Jeremiah lived long enough to see the result in 586 [BCE]. And it caused him to write this poem of public lament. Why is public lament so important? Well, imagine you’re a Hebrew slave in Babylon. Whenever you think of what you’ve lost, you weep. Your tears keep alive the folly of your people in not listening to the prophet’s warnings. Your tears keep alive your rage against the cruelty and domination of the Babylonians. Your tears keep alive a desire for change to regain your freedom, to return some day to your homeland. Guess who doesn’t want you to feel that grief? Guess who wants you to accept your new reality and surrender to it forever? Guess who wants you to put on a happy face in public? Guess who wants to defeat you into emotional numbness rather than emotional aliveness? Your oppressors, those who profit from your compliance, those who want you to be happy and well-adjusted drones in their system. They don’t want you to feel your own pain.  

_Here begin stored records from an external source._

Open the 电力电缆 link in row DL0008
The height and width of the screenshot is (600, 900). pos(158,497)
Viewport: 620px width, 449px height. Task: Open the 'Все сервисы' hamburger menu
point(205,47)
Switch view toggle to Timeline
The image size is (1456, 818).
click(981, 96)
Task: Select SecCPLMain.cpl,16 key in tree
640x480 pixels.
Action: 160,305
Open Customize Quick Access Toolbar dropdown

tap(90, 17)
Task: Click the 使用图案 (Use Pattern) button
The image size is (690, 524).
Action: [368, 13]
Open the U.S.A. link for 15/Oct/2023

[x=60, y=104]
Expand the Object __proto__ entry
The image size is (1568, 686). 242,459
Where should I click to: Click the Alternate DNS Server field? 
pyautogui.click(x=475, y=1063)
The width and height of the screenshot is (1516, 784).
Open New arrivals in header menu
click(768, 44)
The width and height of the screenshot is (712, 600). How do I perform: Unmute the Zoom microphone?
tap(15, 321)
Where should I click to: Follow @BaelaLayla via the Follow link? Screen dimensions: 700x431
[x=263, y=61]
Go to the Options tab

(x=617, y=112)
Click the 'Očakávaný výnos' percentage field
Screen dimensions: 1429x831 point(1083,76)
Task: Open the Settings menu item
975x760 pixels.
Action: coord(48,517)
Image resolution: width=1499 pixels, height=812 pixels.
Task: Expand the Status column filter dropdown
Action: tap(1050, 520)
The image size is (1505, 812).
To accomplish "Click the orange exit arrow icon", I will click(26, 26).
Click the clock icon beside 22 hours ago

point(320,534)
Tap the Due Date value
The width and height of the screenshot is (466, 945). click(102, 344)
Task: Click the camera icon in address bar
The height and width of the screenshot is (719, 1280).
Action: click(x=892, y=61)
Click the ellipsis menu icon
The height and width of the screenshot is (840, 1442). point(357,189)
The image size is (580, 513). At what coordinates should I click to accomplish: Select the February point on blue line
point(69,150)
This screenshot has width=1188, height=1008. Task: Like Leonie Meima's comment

Think of the prophets of recent decades: Rachel Carson warning of a silent spring, Dr. King warning of America’s unpaid promissory note coming due, César Chávez calling us to stop oppressing and exploiting farmworkers, Pope Francis warning us to hear the cries of the earth and the cries of the poor, Bishop Gene Robinson calling us to see every LGBTQ+ person as God’s beloved child, Dr. William Barber warning us that our national heart needs a moral defibrillator to shock us out of our coma, and Greta Thunberg warning us that the earth is on fire. The prophets warn us, and too few listen; when the inevitable consequences come, the prophets invite us not to let our opportunity pass by without being named, mourned, and lamented. 

Father Richard often defines contemplation as meeting all the reality we can bear. To help us meet and bear reality, the prophets say, mourn privately and lament publicly.… Feel the surge of divine grief, the groaning of the Holy Spirit deep within you, and let those groans of loss become the groans of labor so a better world can be born from our failure, beginning with a better you who is still capable of seeing, and feeling, and meeting all the reality we can bear. 

Reference:  

Adapted from Brian McLaren, “Weeping and Lamentation,” 2023 Daily Meditations: The Prophetic Path, Center for Action and Contemplation, April 1, 2023, video, 8:22.  

Image credit: A path from one week to the next—McEl Chevrier, Untitled. Margi Ahearn, Exercise on Grief and Lamentation. McEl Chevrier, Untitled. Used with permission. Click here to enlarge image. 

On retreat, the CAC staff used watercolors to connect to our collective grief. This is one of the watercolor paintings that came from that exercise.  

Story from Our Community:

Some time ago I had a conversation with God. I said, “I’m done with the head stuff. I want to feel my relationship with you.” And right away God replied, “Pay attention to your tears.” I honestly heard those words and was stunned by the immediacy of the response. And when tears come—especially when tears come— I feel God’s presence and promise to walk with us—all of us— in our tears. This has helped me deeply trust Barbara Holmes’s message that lamentation is a healing practice, and the most honest form of prayer. I imagine the quantum potential in our collective lament and am certain we are not alone. Thank you for this. —Julie P.